Most often, in a general-purpose imperative language – semicolons as statement-delimiters are either required, or completely disallowed (e.g. C and Python).
However, some languages, like JavaScript, allow you to opt out of delimiting your statements with semicolons, in favor of other delimiters (such as a newline).
What are the design decisions behind this? I understand that semicolons are essential when writing multiple statements on the same line, but is there another reason to make them mandatory (except following C)?
6
Making them mandatory (or disallowing them completely) reduces the number of corner cases, eliminates a potential source of obscure bugs, and simplifies the compiler/interpreter design.
The language designers who have opted to make them optional have
chosen to live with the ambiguity in return for greater syntactic flexibility.
10
JavaScript has shown us that this is a very bad idea. For example:
return
0;
In C, this returns a value of 0. In JavaScript, this returns undefined
because a semicolon gets inserted after the return statement, and it’s not immediately obvious why your code is breaking unless you happen to know about the details of automatic semicolon insertion.
8
It simplifies your grammar and parser somewhat to make the semicolons mandatory. Essentially, it allows the lexer to dump all the whitespace, including newlines, and the parser doesn’t have to worry about it at all.
On the other hand, once you start wanting to tell the parser about whitespace anyway, it’s not that hard to make the semicolons optional. You can often just lump them together with a whitespace
token and your parser can handle it just fine.
For example, try inserting the semicolons into the following series of C statements.
functionCall(3, 4) 9 + (3 / 8) variable++ while(1) { printf("Hello, worldn") }
While there are some weird things you can no longer do, like while(1);
, for the most part, it’s relatively easy with modern parsing techniques to determine where the statements end without a specific delimiter. Even if you still want to allow the weird stuff, it’s not that hard to make a newline_or_semicolon
non-terminal.
1
Semicolons are useful in a grammar for 2 reasons. First, it lets you split long statements into multiple lines without having godawful continuation characters (I’m talking about you, Fortran and Basic). Second, it let’s the parser have a way to “give up” parsing when the syntax gets really convoluted because of a typo. Stealing from Karl Bielefeldt’s example,
functionCall(3, 4) 9 + (3 / 8) variable++ while(1) { printf("Hello, worldn") }
imagine you typed one extra open paren:
functionCall((3, 4) 9 + (3 / 8) variable++ while(1) { printf("Hello, worldn") }
now where is the mistake? If you had the semicolons, it is easier for the parser to give up at the first semicolon. It could even continue parsing after the semicolon if it wanted to.

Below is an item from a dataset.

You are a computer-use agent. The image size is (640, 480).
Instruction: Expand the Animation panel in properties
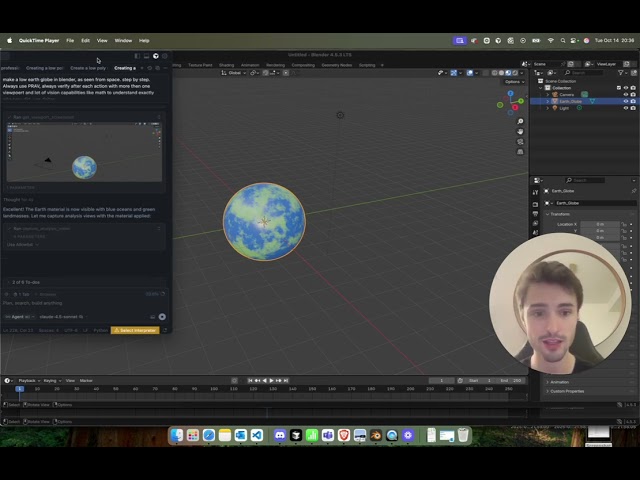click(x=559, y=382)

functionCall((3, 4); <- something is wrong here. emit error and keep going.
9 + (3 / 8); variable++; while(1) { printf("Hello, worldn"); }
Now it is easier on the parser to report an error, and easier to locate the line/column where it occurred.
1
Semicolons are not always all-or-nothing like you mention in your question. For example, Lua’s grammar is carefully designed to be free form (all whitespace, including newlines, can be ignored) but also without needing to use any semicolons. For example, the following programs are equivalent:
--One statement per line
x = 1
y = 2
--Multiple statements per line
x = 1 y = 2
--You can add semicolons if you want but its just for clarity:
x = 1; y = 2
All design and construction aside, I believe that a lot of programmers come from different backgrounds and some learned to use the semi-colon and some didn’t. A lot of newer languages that are emerging aren’t requiring a semi-colon but still allow it to exist. I think it might just be a way of getting more programmers to learn how to code in these new languages without having to give up their habits from when they began.